Exercice proposé A
D'après le texte sur l'enseignement de l'histoire, vers quelle année la bataille de Bouvines resurgit-elle ?
Exercice proposé B
Dans le texte sur l'enseignement de l'histoire, changez « camembert jaune » en « camembert vert » et recopiez le passage qui commence aux mots « Le travail chronologique » et s'arrête après « différentes séquences historiques. ».

Texte fourni
Est-ce à dire qu'il faille supprimer cette épreuve ? C'est une étape que j'oserais franchir sans complexe : au diable la chanson chronologique ! Ses effets pervers dépassent largement ses bienfaits, en confortant l'image d'une discipline où ce qui prime, c'est le "par coeur" ! C'est pas dur l'histoire, c'est du par coeur, si tu apprends, tu réussis. Pour y arriver, il faut donc fournir des efforts ! Il y a donc des élèves qui accèdent à ce savoir, et d'autres qui resteront au pied du socle chronologique. A conforter la mémorisation de dates-événements, on sacralise la chronologie inscrite dans une ligne de temps d'apparence immuable. Certes, on ne change pas les faits du passé, mais on sait aussi que leur valeur change selon les époques; Voltaire se moquait de Jeanne d'Arc avant que sa figure ne soit portée par Michelet pour aujourd'hui être exploitée par l'extrême-droite française. La bataille de Bouvines resurgit autour de 1870 comme la première victoire française contre les Allemands ! Une chronologie sacralisée, c'est aussi le signe d'une histoire téléologique servant les discours politiques, comme le roman national, bien éloignée des exigences et compétences intellectuelles que doit développer chez les élèves l'enseignement de l'histoire.

Le travail chronologique reste au coeur de l'enseignement de l'histoire : que transmet-on ? comment fait-on ? quelques propositions qui n'engagent que moi :
  • en finir avec les 50 dates à connaître par coeur au brevet. Ce n'est qu'un vernis de connaissance bien inutile pour les élèves. Qui, à part les professeurs d'histoire, est capable de tous les maîtriser au quotidien (et au passage empocher systématiquement le camembert jaune au trivial pursuit) ? Cela ne signifie pas abandonner l'apprentissage et l'usage de repères dans l'étude des différentes séquences historiques.

Extrait de données
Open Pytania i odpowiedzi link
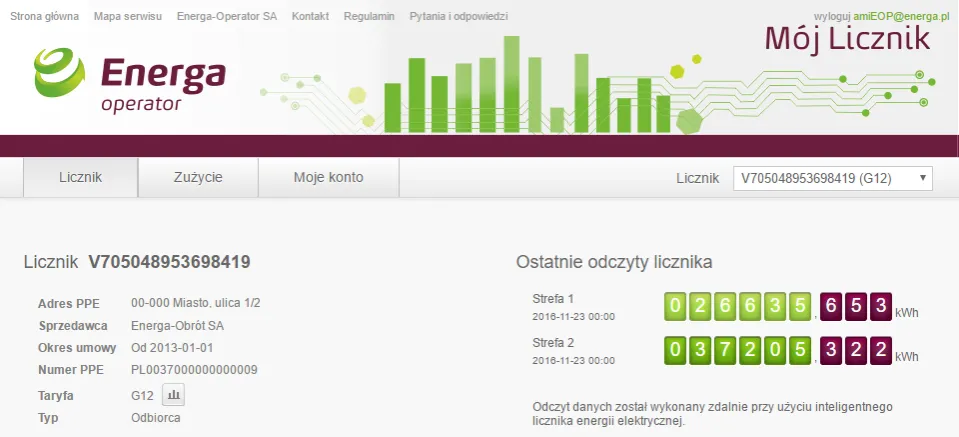This screenshot has width=959, height=437. click(458, 18)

Corrigé A
Autour de 1870, comme la première victoire française contre les Allemands.

Corrigé B
Le travail chronologique reste au coeur de l'enseignement de l'histoire : que transmet-on ? comment fait-on ? quelques propositions qui n'engagent que moi :
  • en finir avec les 50 dates à connaître par coeur au brevet. Ce n'est qu'un vernis de connaissance bien inutile pour les élèves. Qui, à part les professeurs d'histoire, est capable de tous les maîtriser au quotidien (et au passage empocher systématiquement le camembert vert au trivial pursuit) ? Cela ne signifie pas abandonner l'apprentissage et l'usage de repères dans l'étude des différentes séquences historiques.